◆ MATERIAL SUPPLIED:
————
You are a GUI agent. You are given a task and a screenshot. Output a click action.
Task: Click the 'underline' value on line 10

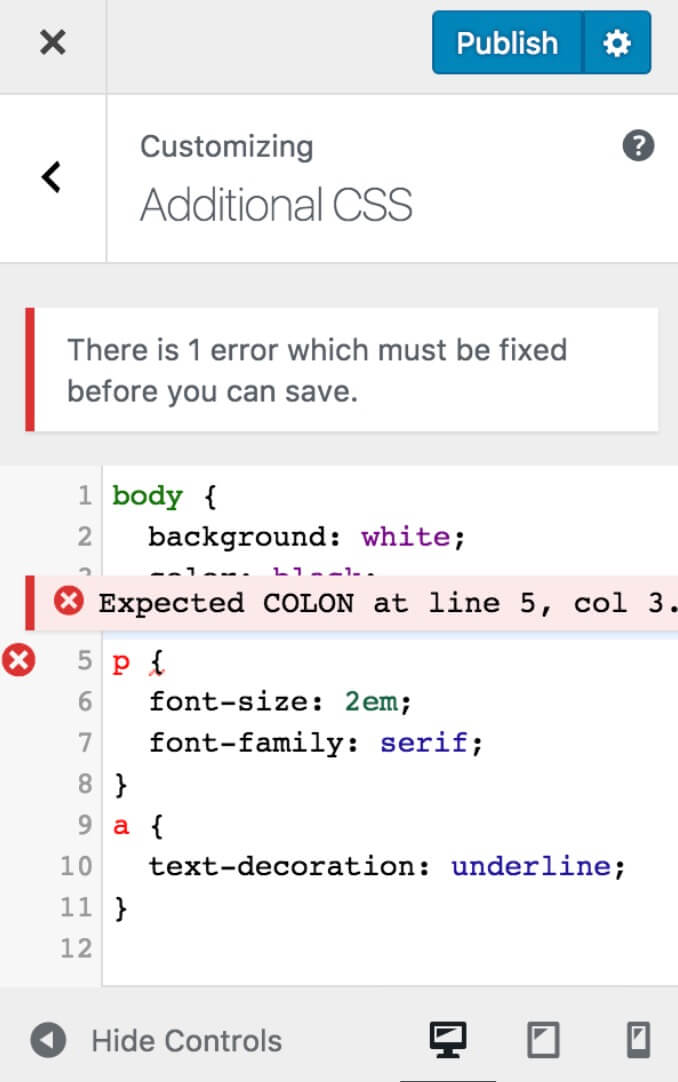pos(531,866)
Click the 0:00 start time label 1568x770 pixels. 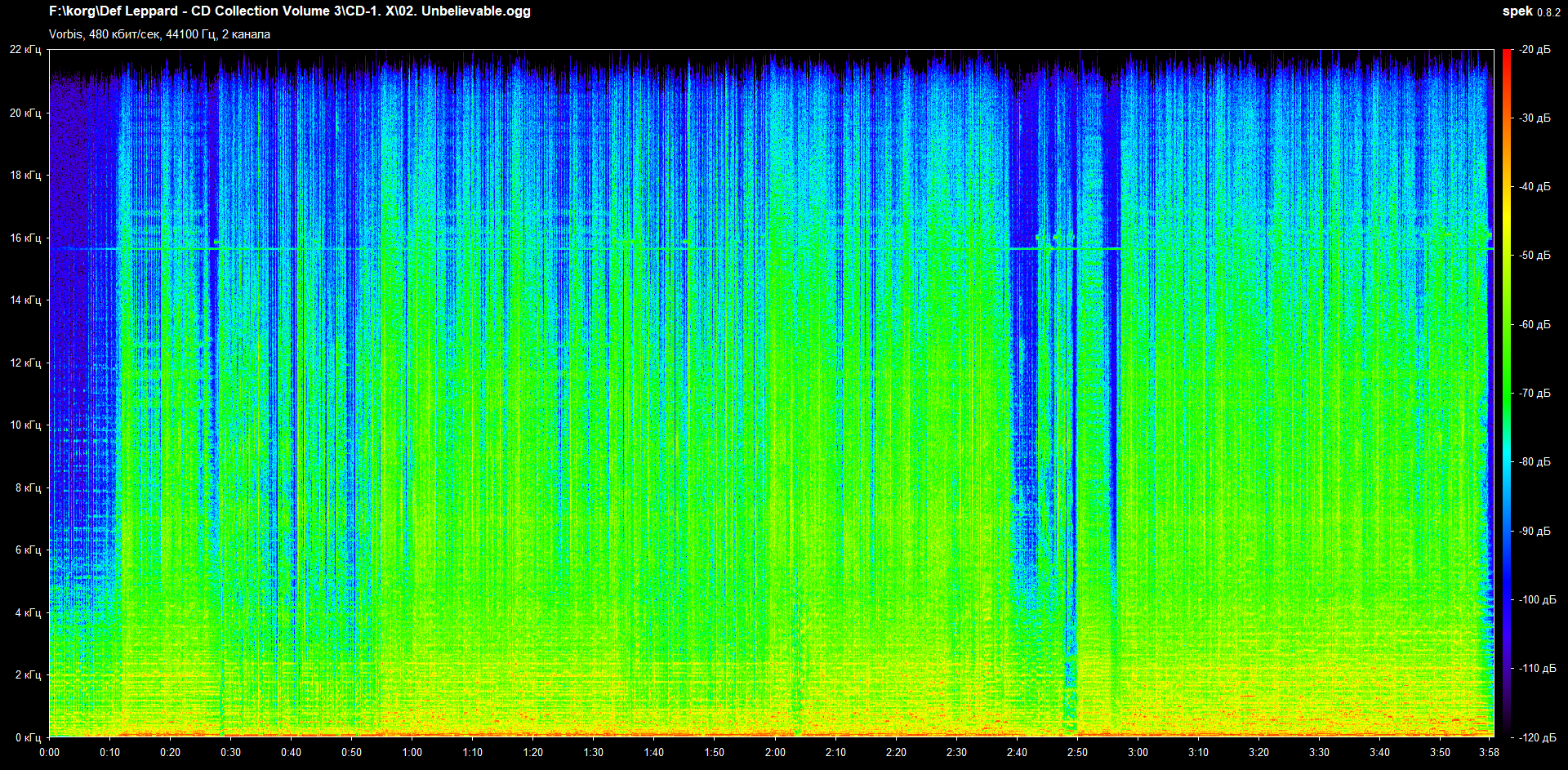point(50,752)
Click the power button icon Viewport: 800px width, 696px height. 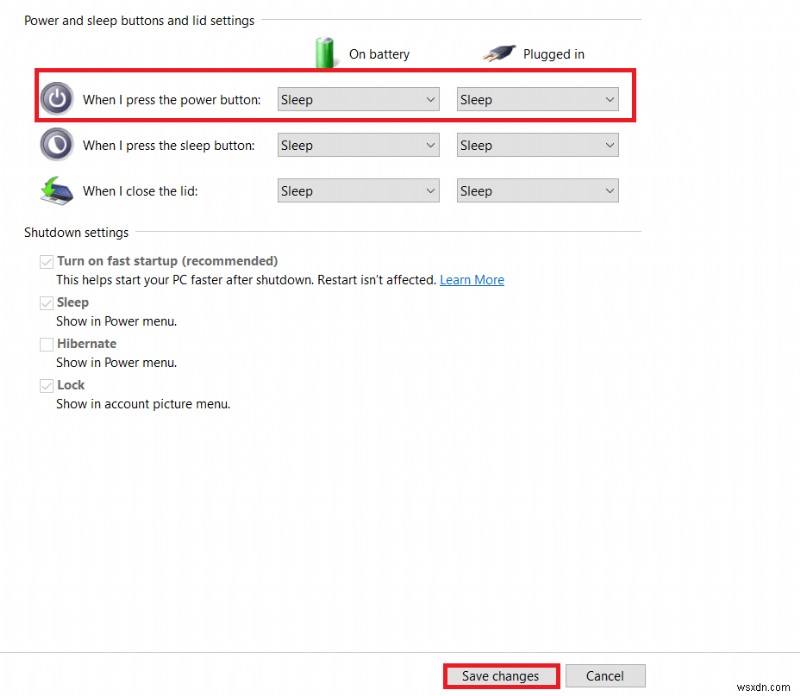coord(57,99)
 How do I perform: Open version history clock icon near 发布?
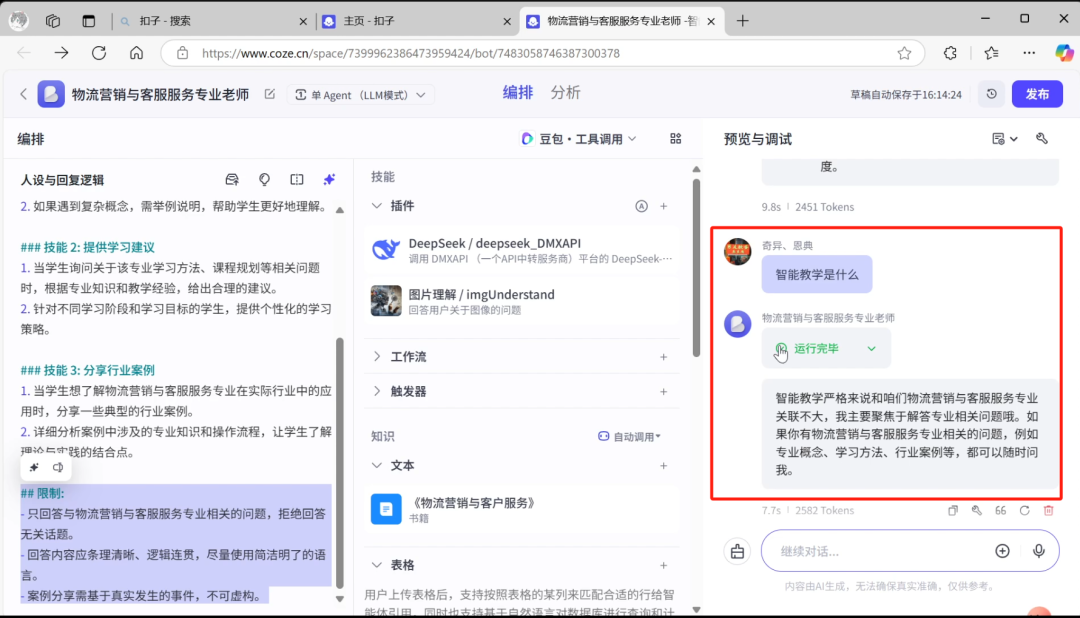(x=990, y=93)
————
◆ WHAT NEEDS TO BE DONE:
Take the line containing "How do I perform: Open" as the first and the last line of the records as the end. Print every line in that span exactly, leaving out pictures.

◆ EXERCISE OUTPUT:
 How do I perform: Open version history clock icon near 发布?
(x=990, y=93)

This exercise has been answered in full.